Sonunda "Çok saçmaladım" dedi, "Senden özür dilemek istiyorum. Mutlu olmaya bak, e mi?"
Küçük Prens, çiçeğin sitem etmemesine şaşırmış, elinde fanus kalakalmıştı. Onun bu yumuşak, bu sakin tavrına anlam veremiyordu.
"Elbette, seviyorum seni." dedi çiçek ona. "Benim yüzümden bunu bile anlayamadın. Ama artık hiçbir önemi yok. Tabii, sen de benim kadar aptallık ettin. Artık mutlu olmaya bak... Şu fanusu da bırak elinden. İstemiyorum onu."
"Ya rüzgar...?"
"O kadar da hasta değilim... Gecenin serinliği bana iyi gelir hem. Çiçeğim ben."
"Peki, ya hayvanlar...?"
"Kelebeklerle tanışmak istiyorsam, birkaç tırtıla katlanmam gerek. Çok güzel bir şey olmalı bu... Ziyaretime kim gelir yoksa? Sen uzaklarda olacaksın. Büyük hayvanlara gelince, onlardan korkum yok. Benim de pençelerim var..."
Bunu derken dört tanecik dikenini göstermişti. Sonra da "Sallanıp durma burada, huzursuz ediyorsun beni." dedi. "Madem gitmeye karar vermişssin, çek git hadi!"
Aslında, Küçük Prens ağladığını görsün istemiyordu. Pek gururlu bir çiçekti..."


Bir Küçük Prens'im vardı. Kumral Prens. Gezegeninde yetişmiş en nadir çiçekmişim gibi bakardı bana. Kızdırdım onu, bezdirdim gezegeninden. O gezegende bir o vardı bir ben, ama onu olmayan misafirlerden kıskandım. Onun için açıyordum halbuki yapraklarımı... Sözlerin aslında ne kadar anlamsız  olduğunu ama bir o kadar da yer ettiğini bilmiyordum aklın içinde. Ne o ne ben gözlerimizi kapatıp "gönlümüz"le bakmayı becerememiştik ki. O "Küçük" bir prensti, bense "küçük" bir çiçek... Sevgimdendi her şey. Anlatamadım. Haklıydı. Gitti.

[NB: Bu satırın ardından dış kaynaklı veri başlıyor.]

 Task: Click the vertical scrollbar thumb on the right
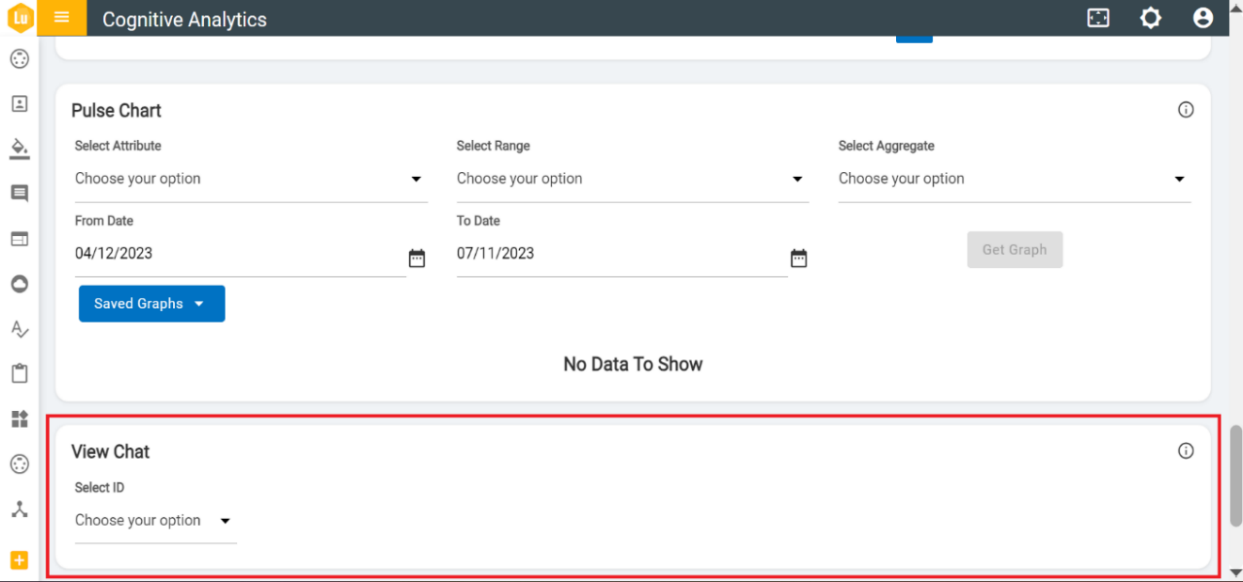[x=1236, y=475]
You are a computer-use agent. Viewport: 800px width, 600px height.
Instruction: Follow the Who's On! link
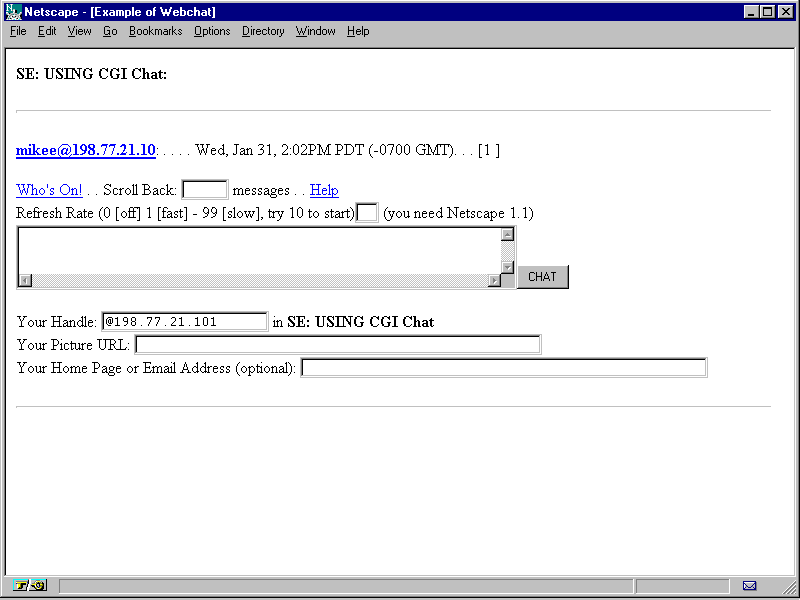click(49, 190)
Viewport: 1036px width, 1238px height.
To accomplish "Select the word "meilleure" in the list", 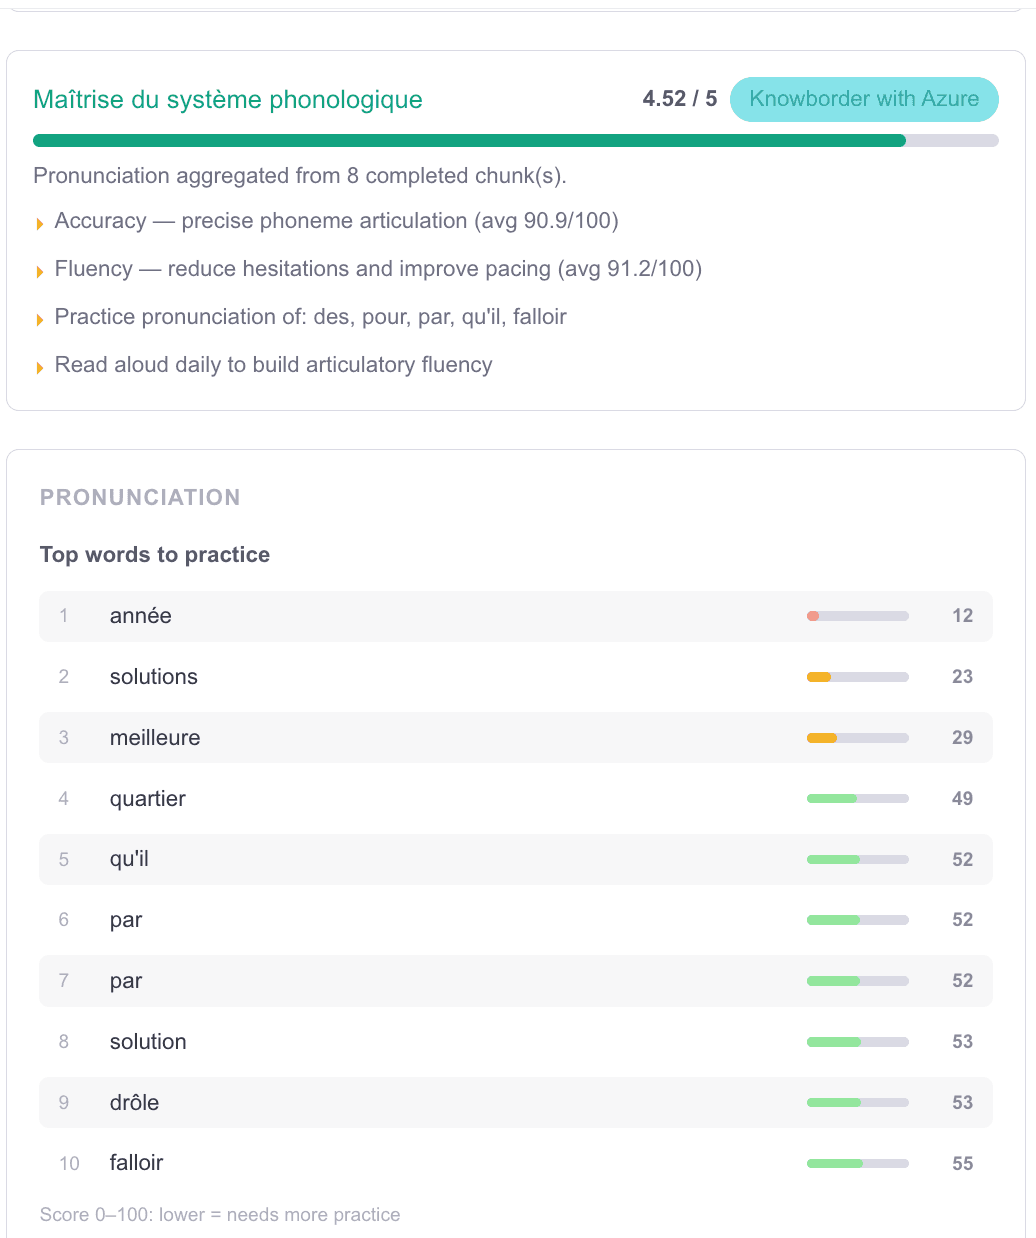I will click(x=155, y=738).
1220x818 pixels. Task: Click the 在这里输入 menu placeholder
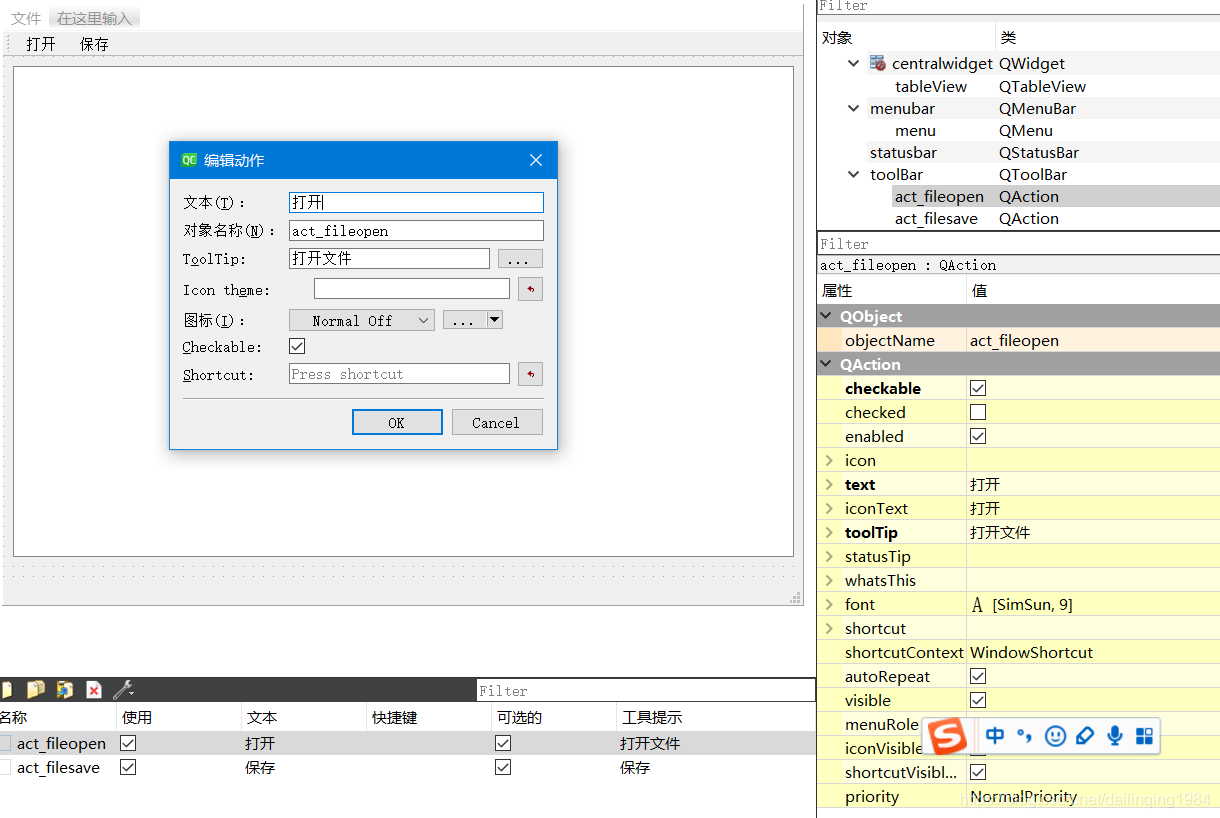pyautogui.click(x=93, y=17)
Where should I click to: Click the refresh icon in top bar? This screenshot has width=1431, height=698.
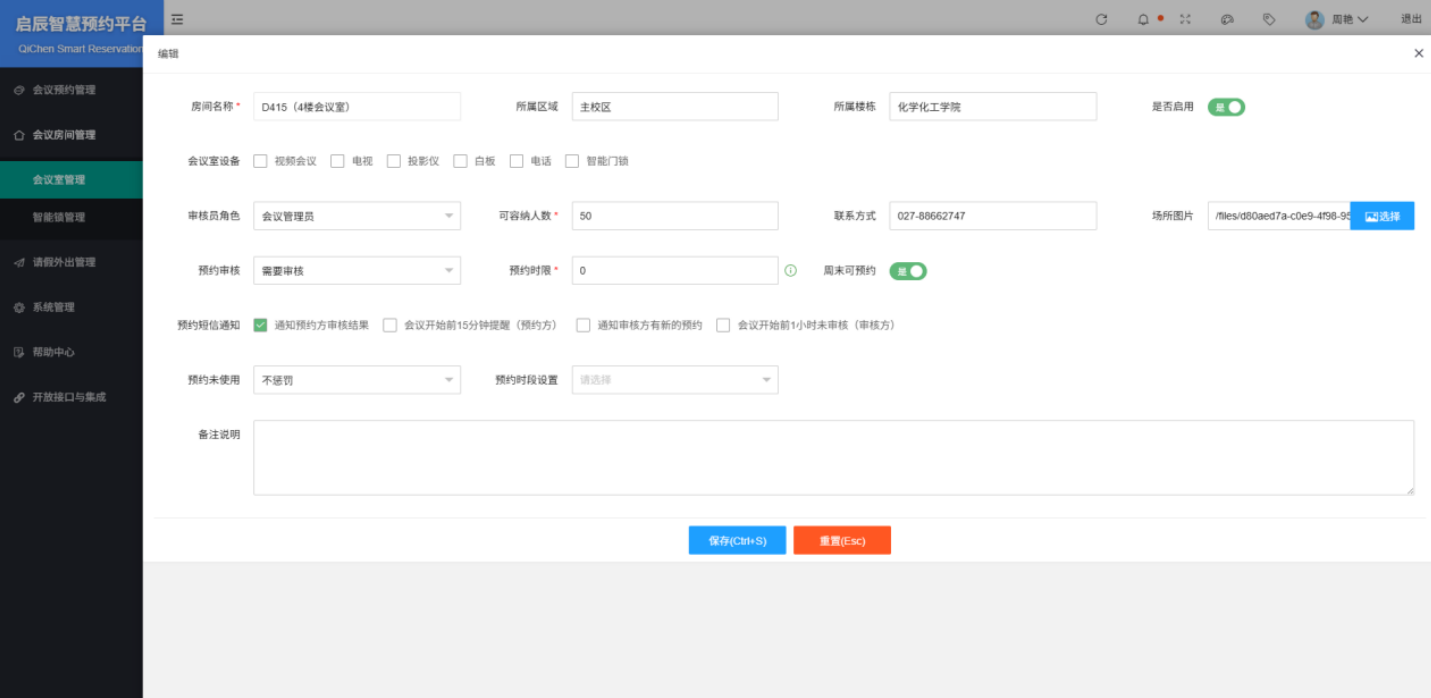click(1101, 19)
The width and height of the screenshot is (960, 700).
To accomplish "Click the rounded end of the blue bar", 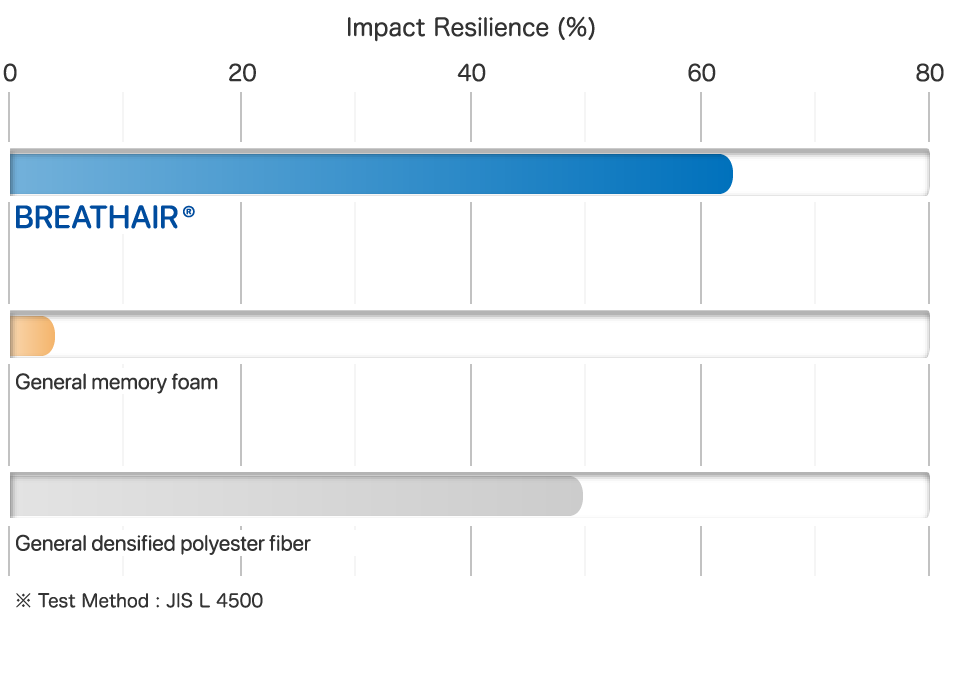I will tap(724, 175).
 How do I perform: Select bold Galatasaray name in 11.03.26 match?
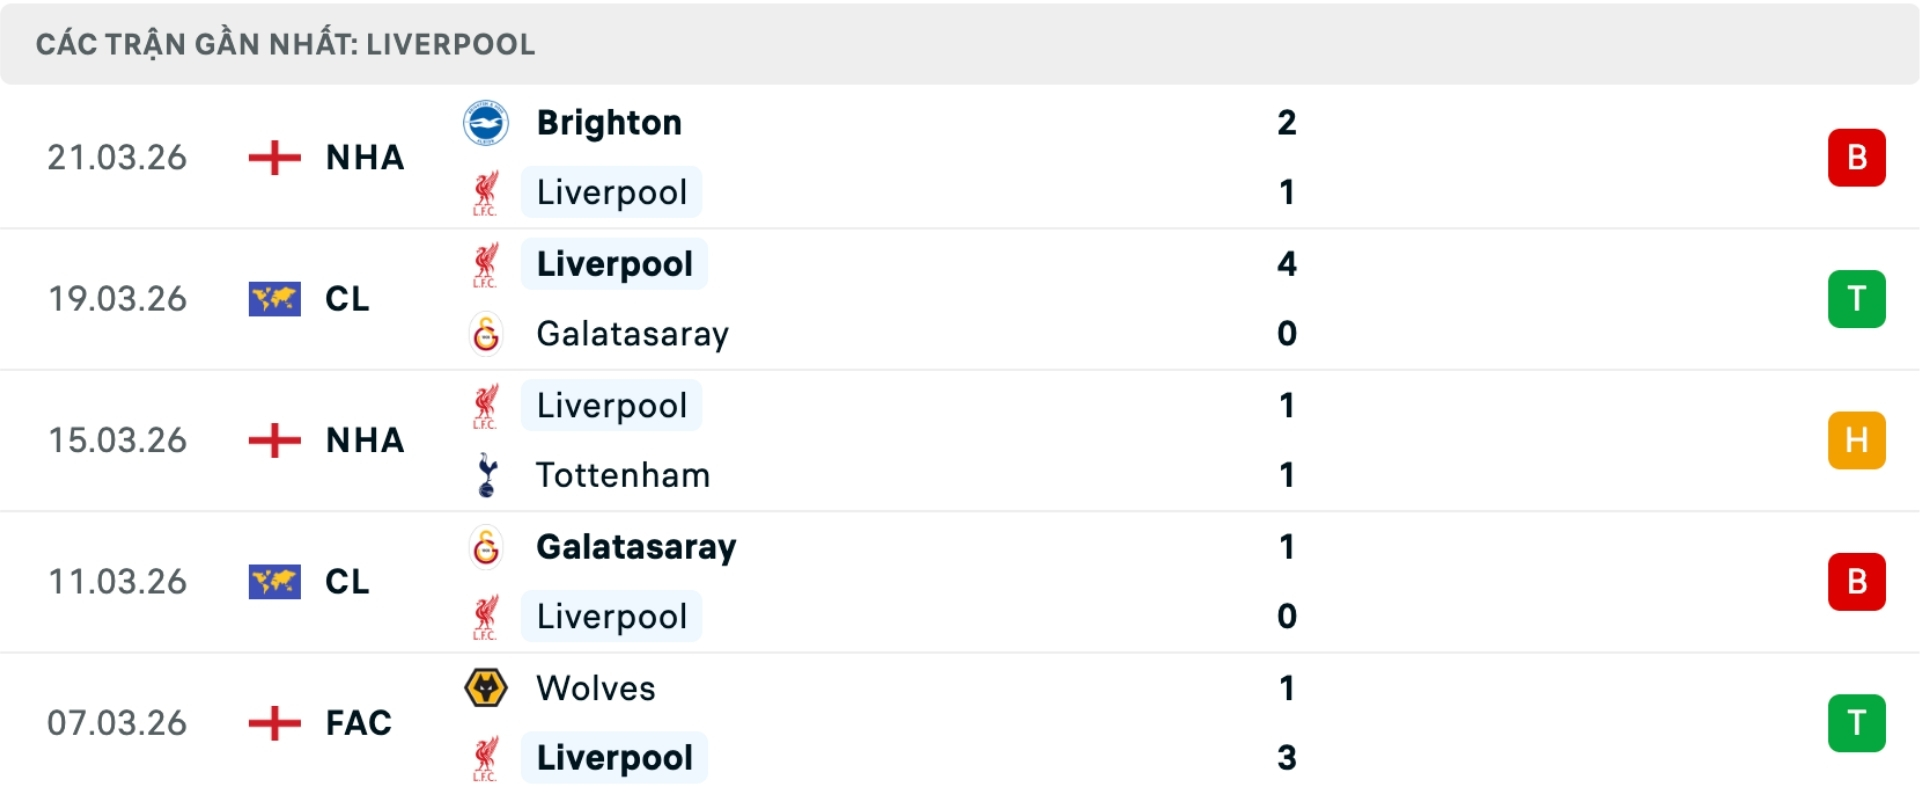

"Asla geri dönmeyeceğini düşünüyordu."
Peki o zaman, gitsindi. Hem daha kolay ağlardım tek başıma bir gezegendeyken. Hiç yalnız kalmamıştım, hiç kendi kendimi korumayı, hiç kendimi dinlemeyi öğrenmemiştim ki.
Onun tutunup bu gezegenden gittiği kırlangıçlarla dost oldum ben de. Yalnızdım evet, "o"nsuz, fakat kırlangıçlara emanet ettim sırrımı. Onu gözlesinlerdi, evreni uçup da bana ondan haber getirsinlerdi.
Gitmişti. Yalnızdım. Yalnız kalmayı ve birini bekleyerek büyümeyi öğrenecektim. 
Oysa belki de hiç gelmeyecekti.
Yıllar geçti...
Belki hiç gelmeyecekti. Ama inatla açtım taç yapraklarımı. Küçük Prens'im benim. 


Gezegeninde daima başka çiçekler olmuştu. Ama basit çiçeklerdi bunlar ve sabahleyin ortaya çıkar, akşam olunca gözden kaybolurlardı. 
Pek az yer kaplarlardı, kimseye zararları yoktu. Derken bir gün, nereden geldiği bilinmeyen bir tohum, diğerlerinden çok farklı bir filiz verdi. Küçük prens önce onu yeni bir tür baobap sandı. Bu yüzden de büyümesini yakından takip etti. Ama bir süre sonra bitki uzamayı bıraktı ve tomurcuklanmaya başladı. Kocaman bir tomurcuktu bu. Tomurcuğun yeşil zarının altında olağanüstü güzellikte bir çiçeğin gelişmekte olduğunu hissediyordu küçük prens. Çiçek tüm renklerini özenle seçiyor, taç yapraklarını tek tek düzenliyor, kusursuz bir giysi meydana getirmek için hazırlıklarını yavaş yavaş tamamlıyordu. Gelincikler gibi buruşuk olmak istemiyordu. Onun istediği, güzelliğinin zaferiyle ortaya çıkmaktı. Gerçekten de çok kibirliydi. Bu gizemli hazırlıklar günlerce sürdü. Derken bir sabah, güneşin doğuşuyla birlikte çıktı ortaya.
Bunca sıkı ve özenli çalışmanın ardından önce bir esnedi.
 “ Ah, affedersin. Henüz tam uyanamadım. Saçım başım darmadağınık “ dedi.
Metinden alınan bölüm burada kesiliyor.